Returning back to William Rhinelander and David Codwise, it is important to note they would have attended King’s College’s Park Place campus, located near today’s New York City Hall. There is record of a black man named Gilbert Williams owning a tavern on East George Street, the modern-day Spruce Street, which would have been approximately only 0.32 miles or an 8 minute walk away from King’s College’s Park Place campus. A Black-owned tavern at this time was not wholly unusual- the campus was surrounded by Black-run dining and nightlife, sometimes above ground but often below ground. “Below ground” is a literal description of some Black nightlife scenes of the late 18th to mid 19th century. The city was defined by a “vertical” divide, with many white people living in traditional above-ground homes and many Black people living in their cellars. Living in the cellars allowed Black people, both enslaved and free, to sneak out into New York City’s streets at night and intermingle, sometimes in Black-owned clandestine taverns, thus creating a distinct and often lively Black nightlife culture.
From 1754-1776, before Rhinelander and Codwise were college students, King’s College’s was part of Trinity Church and it was only 680 feet from one of the most prominent public food markets of the time- Oswego Market. Oswego Market was originally located in the middle of Broadway between modern-day Liberty Street and Cortland Street, before moving a small distance away in 1772 to the middle of Maiden Lane between Liberty Place and Broadway after its mid-Broadway location was deemed a public nuisance. Oswego Market provided a space in which white and enslaved Black people interacted simultaneously with very similar and very different purposes than those witnessed in the domestic arena of the Rhinelander’s mansion party. Black labor was used both to supply the food in these markets, as well as to maintain the market itself, just as Black labor was used both to supply the food at the mansion party, as well as to maintain the party itself. The main difference between Oswego Market and the mansion party, however, is monetary transactions and commerce between Black and white people occurred directly at the market. A man name Grant Thorburn was a frequent visitor of the market, and wrote letters describing how he would visit the market as the “Bergen negroes were packing up.” The term “Bergen negroes” likely refers to enslaved Black farm laborers from Bergen County, New Jersey. Frequently, the produce sold in New York City’s markets came from enslaved people working on farms in New Jersey and Long Island, rather than in New York City. Thus, these enslaved people served as both farm laborers and travelling markets.

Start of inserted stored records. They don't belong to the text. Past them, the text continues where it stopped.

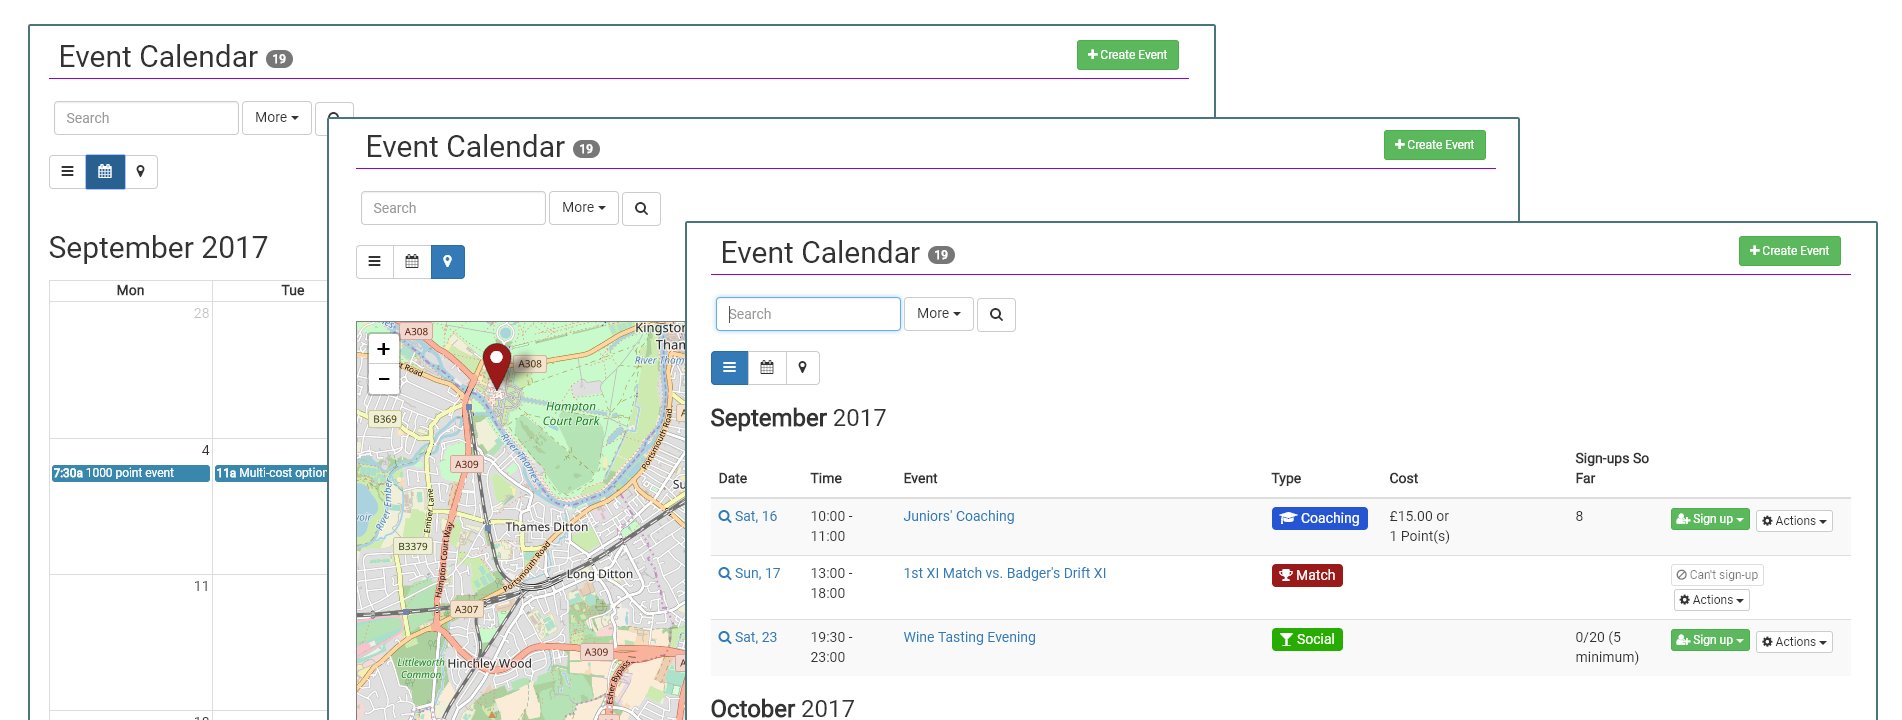Click calendar view icon in map panel
1902x720 pixels.
pos(412,262)
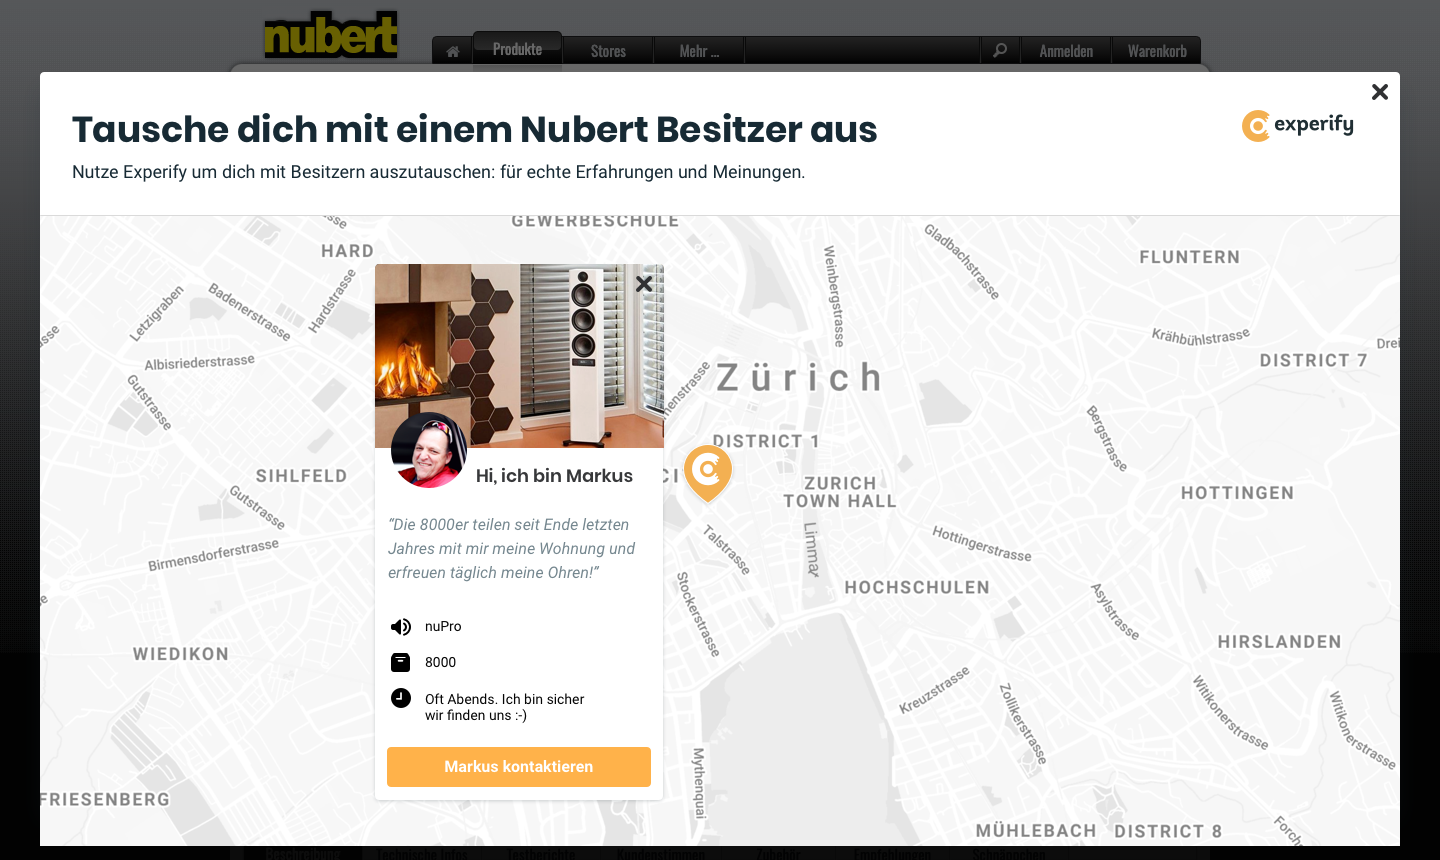
Task: Click the nubert logo
Action: point(331,34)
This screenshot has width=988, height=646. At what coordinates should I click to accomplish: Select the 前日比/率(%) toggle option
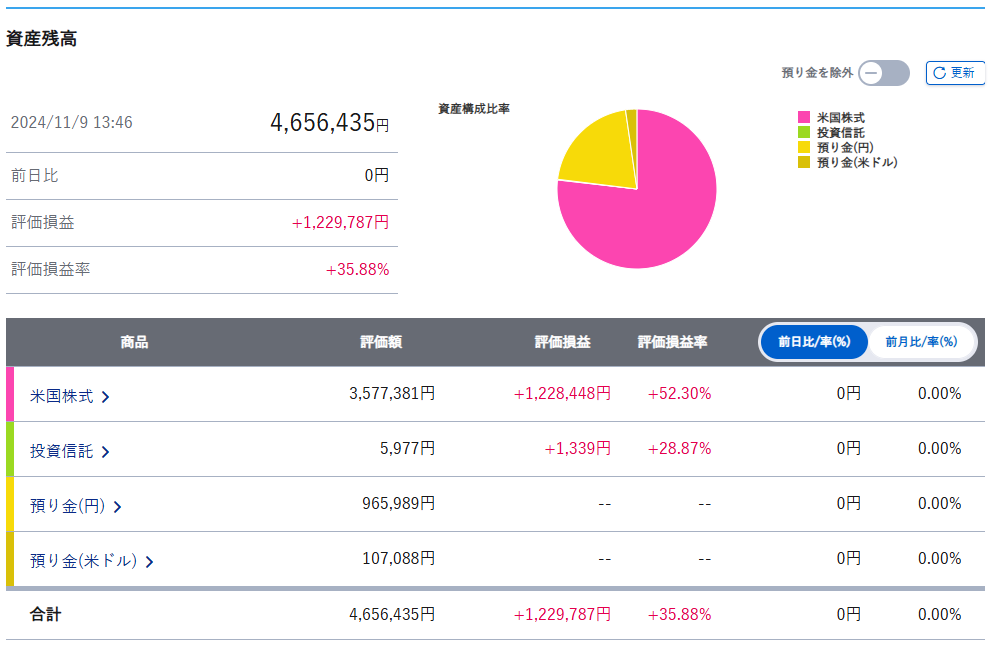[814, 342]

Enslaved people from New York also contributed to the economic stability and lifespans of public markets such as Oswego through an indirect purchasing power; sometimes enslavers would send the people they enslaved to the market to buy produce for their homes. An enslaved shopper at Oswego Market may have included Joe, a man enslaved by John Parker Custis. Custis was George Washington’s stepson, and he brought Joe to school with him when he enrolled at King’s College in 1773. Joe was known to cook Custis breakfast every morning while he was a student. Any cooking ingredients Joe may have needed - from eggs to milk to bread- would have come from public markets fueled by Black labor such as Oswego, and likely from Oswego itself since it was one of the most trafficked markets of its time and near King’s College.

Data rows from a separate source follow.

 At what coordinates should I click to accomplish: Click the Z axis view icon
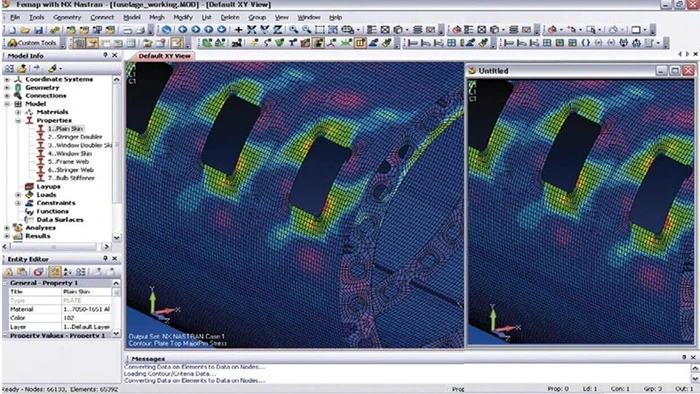tap(277, 30)
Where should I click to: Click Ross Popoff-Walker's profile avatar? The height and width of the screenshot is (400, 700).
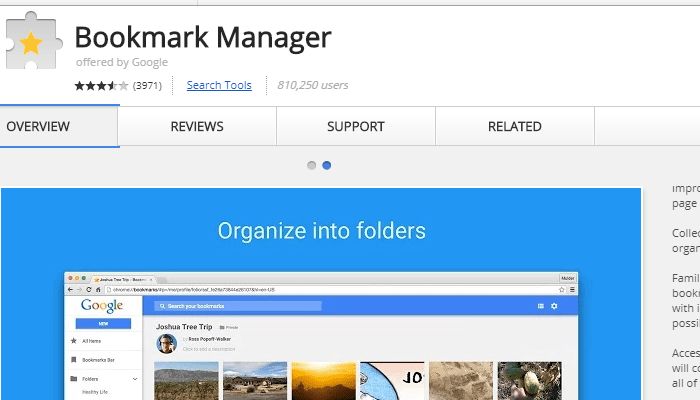click(166, 343)
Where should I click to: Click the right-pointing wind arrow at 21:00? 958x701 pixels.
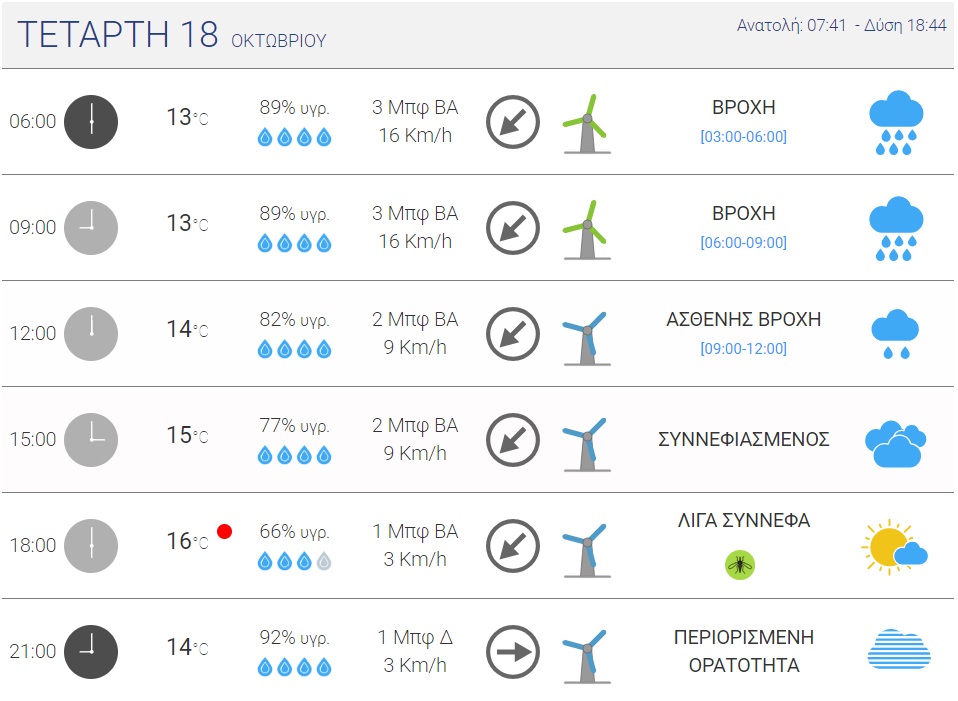click(x=513, y=652)
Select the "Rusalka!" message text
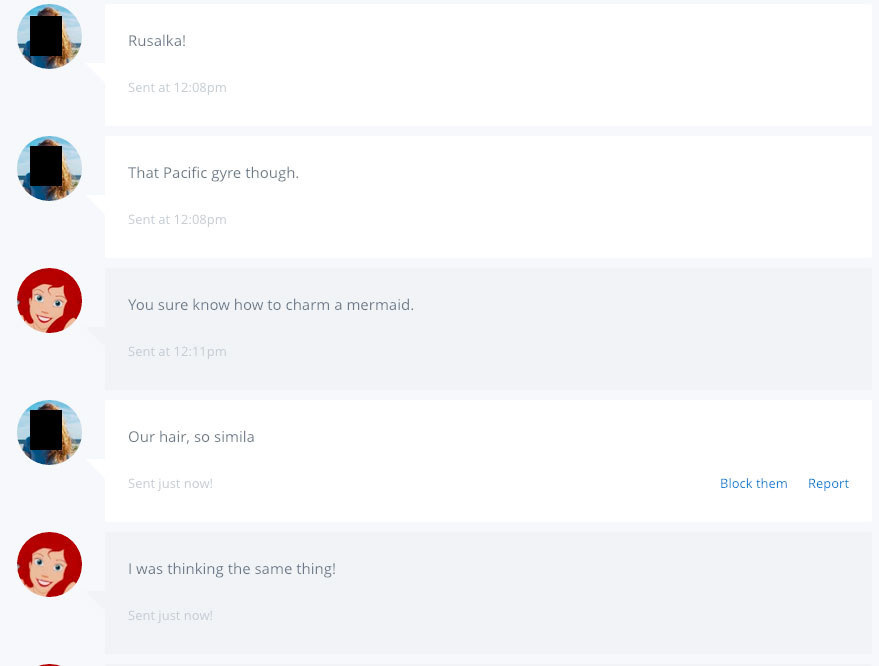 pos(157,41)
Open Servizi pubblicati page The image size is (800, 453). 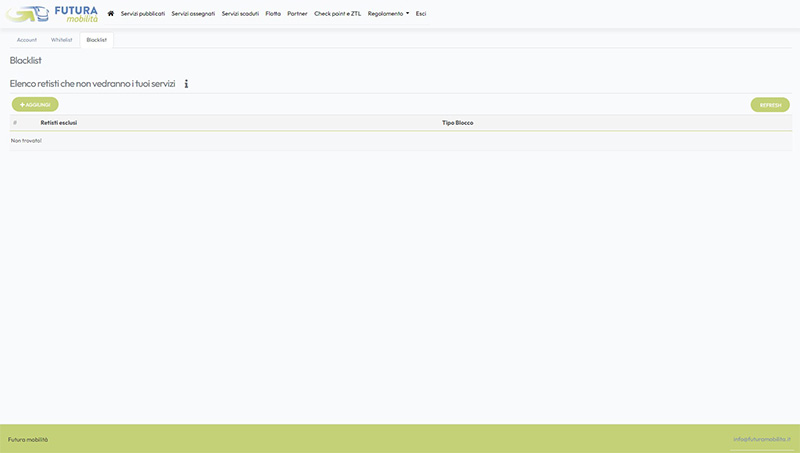pos(143,14)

The Washington family’s relation to slavery in the King’s College area was not limited to Custis and Joe. While President of the United States, George Washington freed a woman he enslaved named Mary Simpson. In the early 19th century, approximately 0.45 miles or an 11-minute walk away from King’s College, Mary maintained residence at the corner of John and Cliff streets, where she opened her own food market. Mary was known to sell produce, such as eggs and milk, and baked goods, such as cookies and pies, as well as candy to people in the neighborhood. There is also record of her washing the local unmarried men’s clothing. It is likely clients of her washing business were also clients of her food market, and these bachelors likely included King’s college students and alum. Such men also attended her annual birthday celebration for Washington, in which she baked a party-sized version of Washington’s favorite cake and prepared coffee and punch to serve guests in her home. Again, the “vertical” divide which defined 18th and 19th century New York City means it was not unusual Mary ran her business from a basement.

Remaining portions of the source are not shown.